── Exercise material ──

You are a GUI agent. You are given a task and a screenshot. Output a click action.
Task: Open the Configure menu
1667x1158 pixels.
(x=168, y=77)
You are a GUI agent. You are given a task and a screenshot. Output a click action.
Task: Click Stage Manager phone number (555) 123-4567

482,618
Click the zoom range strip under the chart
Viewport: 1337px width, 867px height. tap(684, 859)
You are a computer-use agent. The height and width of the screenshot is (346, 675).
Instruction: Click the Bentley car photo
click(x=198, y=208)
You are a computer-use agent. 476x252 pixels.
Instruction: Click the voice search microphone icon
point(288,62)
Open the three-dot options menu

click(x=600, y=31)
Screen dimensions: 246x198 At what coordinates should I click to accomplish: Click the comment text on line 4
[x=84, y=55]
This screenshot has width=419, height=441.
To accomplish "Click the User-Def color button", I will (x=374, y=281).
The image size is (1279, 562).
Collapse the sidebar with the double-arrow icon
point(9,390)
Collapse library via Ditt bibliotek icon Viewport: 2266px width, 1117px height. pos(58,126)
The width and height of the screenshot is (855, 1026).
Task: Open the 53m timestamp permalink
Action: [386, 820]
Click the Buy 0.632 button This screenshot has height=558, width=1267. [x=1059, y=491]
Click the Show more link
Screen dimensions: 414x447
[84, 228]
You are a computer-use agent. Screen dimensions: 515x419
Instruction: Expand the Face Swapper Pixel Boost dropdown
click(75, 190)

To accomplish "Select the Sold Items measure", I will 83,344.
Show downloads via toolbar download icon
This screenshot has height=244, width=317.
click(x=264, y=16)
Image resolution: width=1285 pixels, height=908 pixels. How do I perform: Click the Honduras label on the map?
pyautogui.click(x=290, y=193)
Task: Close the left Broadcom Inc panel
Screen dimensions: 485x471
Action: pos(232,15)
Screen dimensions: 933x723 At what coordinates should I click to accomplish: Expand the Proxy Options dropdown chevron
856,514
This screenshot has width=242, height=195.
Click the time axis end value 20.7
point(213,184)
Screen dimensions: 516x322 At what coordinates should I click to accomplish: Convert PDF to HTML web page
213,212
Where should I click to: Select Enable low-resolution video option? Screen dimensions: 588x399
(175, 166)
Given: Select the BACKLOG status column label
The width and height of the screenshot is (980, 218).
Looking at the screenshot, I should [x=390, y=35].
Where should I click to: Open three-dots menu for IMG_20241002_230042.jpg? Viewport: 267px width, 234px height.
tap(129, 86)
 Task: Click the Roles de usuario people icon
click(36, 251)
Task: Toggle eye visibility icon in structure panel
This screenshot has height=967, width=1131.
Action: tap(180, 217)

───

§ **What the task requires**: Return, word for word, the lines from the start of the rows through the line containing "I will 83,344.", inclusive.

§ **Expected answer**:
You are a GUI agent. You are given a task and a screenshot. Output a click action.
Task: Open the Configure menu
1667x1158 pixels.
(x=168, y=77)
You are a GUI agent. You are given a task and a screenshot. Output a click action.
Task: Click Stage Manager phone number (555) 123-4567

482,618
Click the zoom range strip under the chart
Viewport: 1337px width, 867px height. tap(684, 859)
You are a computer-use agent. The height and width of the screenshot is (346, 675).
Instruction: Click the Bentley car photo
click(x=198, y=208)
You are a computer-use agent. 476x252 pixels.
Instruction: Click the voice search microphone icon
point(288,62)
Open the three-dot options menu

click(x=600, y=31)
Screen dimensions: 246x198 At what coordinates should I click to accomplish: Click the comment text on line 4
[x=84, y=55]
This screenshot has width=419, height=441.
To accomplish "Click the User-Def color button", I will (x=374, y=281).
The image size is (1279, 562).
Collapse the sidebar with the double-arrow icon
point(9,390)
Collapse library via Ditt bibliotek icon Viewport: 2266px width, 1117px height. pos(58,126)
The width and height of the screenshot is (855, 1026).
Task: Open the 53m timestamp permalink
Action: [386, 820]
Click the Buy 0.632 button This screenshot has height=558, width=1267. [x=1059, y=491]
Click the Show more link
Screen dimensions: 414x447
[84, 228]
You are a computer-use agent. Screen dimensions: 515x419
Instruction: Expand the Face Swapper Pixel Boost dropdown
click(75, 190)

To accomplish "Select the Sold Items measure", I will 83,344.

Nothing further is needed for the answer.